Ni me pregunté cómo sabía él la situación de mis hijos; aquí se sabe todo. Tampoco me cuestioné sus dotes adivinatorias acerca de lo que espera a mis vástagos en el tiempo por venir. Simplemente, me sentí triste, muy triste.
Mis hijos (marzo 2006). Foto de estudio
Es muy posible que, a primera vista, la mayor parte de la gente coincida con la apreciación de mi vecino. Pero yo no comparto ese punto de vista. Evidentemente, me alegro de que mis hijos estén triunfando, si es que podemos definirlo así, pero no tengo nada claro que eso se deba a mi influencia o a la de su madre. De acuerdo, tanto ella como yo queríamos para ellos algo como lo que ya han hecho y nuestro comportamiento y nuestra actitud han estado enfocados a ese objetivo. Pero ni teníamos un plan definido, ni fuimos revisando etapas en el proceso de educación. Salieron como salieron y punto. También queríamos, mi mujer y yo, que fueran ordenados y más responsables con sus deberes en la casa; y eso no lo logramos bajo ningún concepto.
Es decir, alguna influencia sí tuvimos, pero ¿cuánta? Ni la más remota idea. Puestos a eso, me alegro mucho más de que sean las excelentes personas que son que de todos sus logros académicos. Y tampoco sé en qué medida atribuirme el mérito en ese aspecto.
Sospecho que en muy poca. Y eso me lleva de vuelta a M., mi vecino. Tiene una hija que es más o menos de la edad de ASL. Por lo que yo sé, no se dedica a nada, ni trabaja en nada.

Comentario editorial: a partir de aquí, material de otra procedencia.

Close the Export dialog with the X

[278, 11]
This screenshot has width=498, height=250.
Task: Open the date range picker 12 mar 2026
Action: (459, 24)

Sólo luce tipo y conjuntos de lo más fashion y da la impresión de pretender seguir así toda la vida. En las palabras de M. había, creí detectarla, una comparación implícita entre lo que yo había logrado con mis hijos y lo que él había conseguido con la suya, comparación en la que él salía perdiendo. "¿En qué me equivoqué?", podía estar pensando perfectamente.
Eso fue lo que me puso triste. Como acabo de decir, no creo haber tenido mucha influencia en lo que hicieron mis hijos. Por tanto, supongo que tampoco tiene demasiada lo que M. hizo en el estilo de vida de su hija. No tiene por qué culpabilizarse. No tiene por qué arrastrarse por su teórico fracaso. Seguro que lo intentó lo mejor que supo, pero las cosas no salieron como él esperaba. Por eso le dije:
-Los padres no tenemos tanta influencia como algunos piensan.
No sé si mi frase le ayudó. Pero su gesto derrotado pesó en mí, en ese momento, más, mucho más, que todas las alegrías que me he llevado gracias a mis hijos.